Document segment:
————————
Psychrobacter cryohalolentis

Scientific classification
- Domain: Bacteria
- Kingdom: Pseudomonadati
- Phylum: Pseudomonadota
- Class: Gammaproteobacteria
- Order: Pseudomonadales
- Family: Moraxellaceae
- Genus: Psychrobacter
- Species: P. cryohalolentis
- Binomial name: Psychrobacter cryohalolentis Bakermans et al. 2007

= Psychrobacter cryohalolentis =

- Genus: Psychrobacter
- Species: cryohalolentis
- Authority: Bakermans et al. 2007

Species of bacterium

Psychrobacter cryohalolentis is a Gram-negative, nonmotile, aerobic species of bacteria. It was first isolated from Siberian permafrost. Its type strain is K5^{T} (=DSM 17306^{T} =VKM B-2378^{T}).
————————
Recorded data:

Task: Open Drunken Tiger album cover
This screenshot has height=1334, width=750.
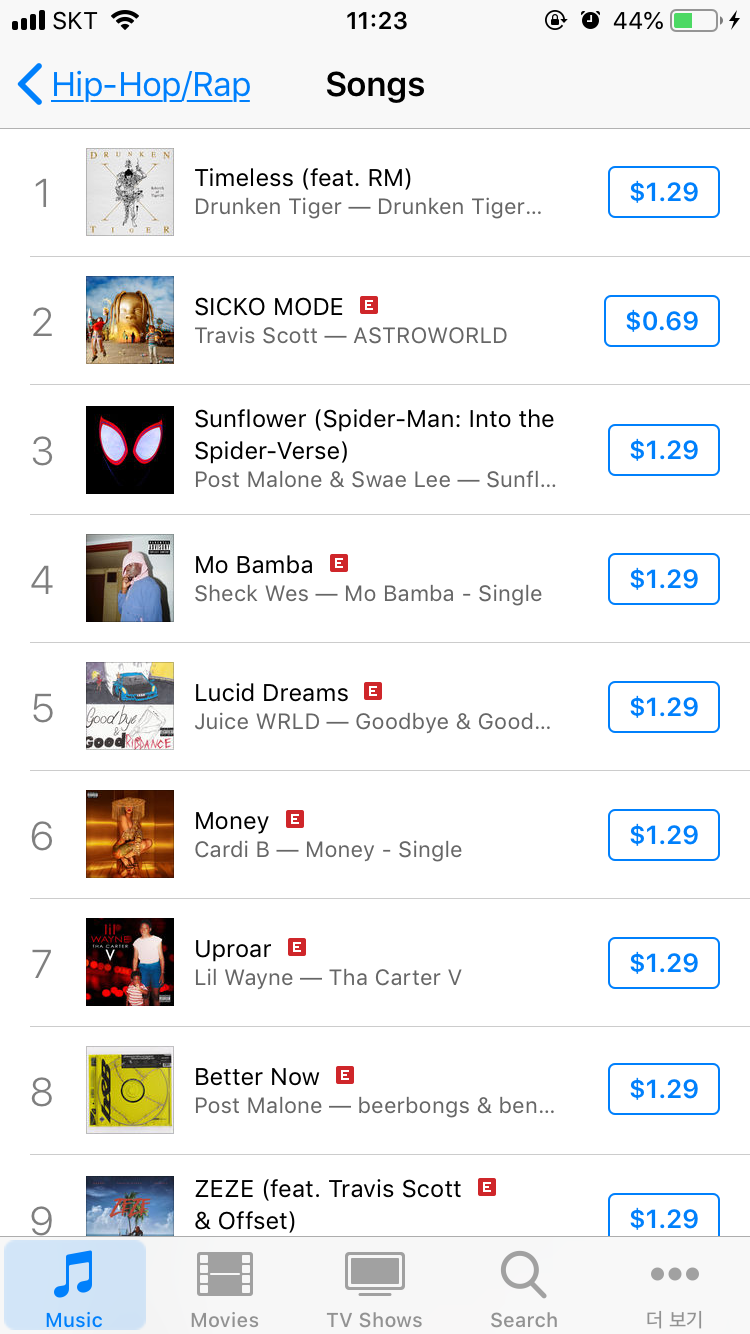Action: (130, 192)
————————
Using the information:
(1) In the Psychrobacter cryohalolentis article, list the taxon named at each rank under "Scientific classification," from Domain through Species.
(2) Write the next part of the Psychrobacter cryohalolentis article, picking up after its final sentence.

Results of the exercise:
(1) Bacteria, Pseudomonadati, Pseudomonadota, Gammaproteobacteria, Pseudomonadales, Moraxellaceae, Psychrobacter, P. cryohalolentis

(2)
Hypoacylated lipopolysaccharide (LPS) from P. cryohalolentis induces moderate TLR4-mediated inflammatory response in macrophages and such LPS bioactivity may potentially result in the failure of local and systemic bacterial clearance in patients.

P. cryohaloentis has an optimum growth temperature of 22 °C. The species requires 10 mM of NaCl for growth and can tolerate a salinity of as high as 1.25 M NaCl. Cells are catalase and oxidase positive.